Complete the following =
**1.** Reproduce the passage about fear and death verbatim, everything from "Larks, this is" down to "available. 😛 )".
**2.** According to the passage about fear and death, what matters if there is nothing after death?

Extract provided =
There is also…. a tiny whisper of fear in the back of my head. The fear is this: what if we don’t come back? There I’ve said it. The rational Spock-like part of me says – and maybe even *knows* – that flights are statistically far safer than driving… and just don’t go there with the odds on being a biker. 🙂
But I’m not 100% rational: never have been, never will be. My worry is that if something really bad was to happen, my kids won’t have us around. Maybe this sounds nuts, but it’s not my death I’m worried about. I’ve had a few laughs, had some great times, met some good people and met a lovely lady, Mrs J. Sure, I’m not ready to leap up for Carousel – although I’m certainly old enough! 🙂 – but I don’t think I fear it. Death that is.
Larks, this is proving to me a laugh-a-minute chuckleathon isn’t it? 🙂 Funny, I don’t have a Faith. I just don’t get the latter. I have friends and family who do, but to me it just doesn’t click in my head or in my heart. The romantic in me wants to believe there is something after death, but the cynic in me argues that that’s just something we tell ourselves when the pain of loss is too great. What I will say is this: if there is nothing afterwards, it’s what you do now that matters. Look after the people who are important to you. 🙂
(Ed: Other fortune cookie cod spirtuality is also available. 😛 )

Data block =
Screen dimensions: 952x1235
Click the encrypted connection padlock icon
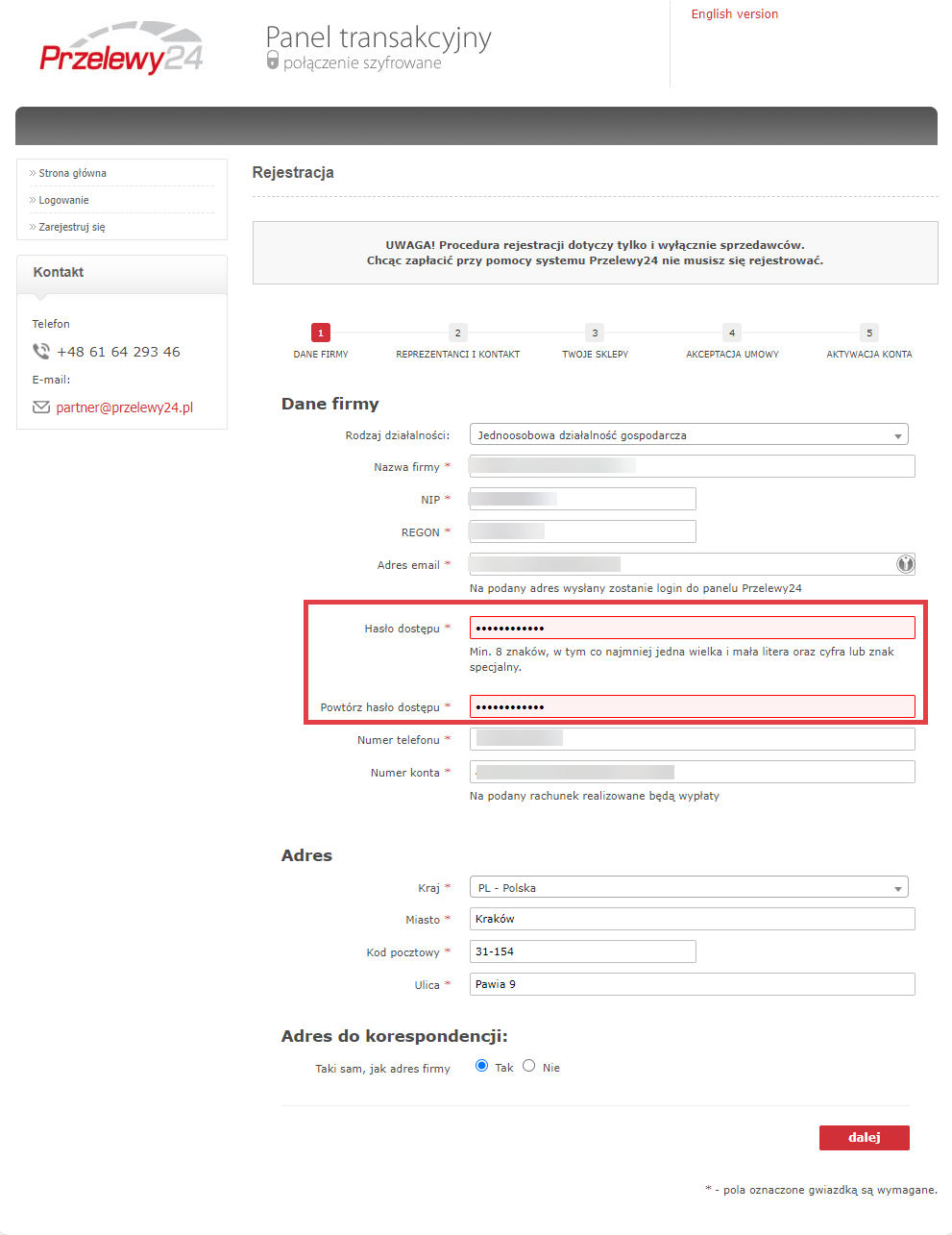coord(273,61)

Task-by-task solutions =
**1.**
Larks, this is proving to me a laugh-a-minute chuckleathon isn’t it? 🙂 Funny, I don’t have a Faith. I just don’t get the latter. I have friends and family who do, but to me it just doesn’t click in my head or in my heart. The romantic in me wants to believe there is something after death, but the cynic in me argues that that’s just something we tell ourselves when the pain of loss is too great. What I will say is this: if there is nothing afterwards, it’s what you do now that matters. Look after the people who are important to you. 🙂
(Ed: Other fortune cookie cod spirtuality is also available. 😛 )

**2.** What you do now matters.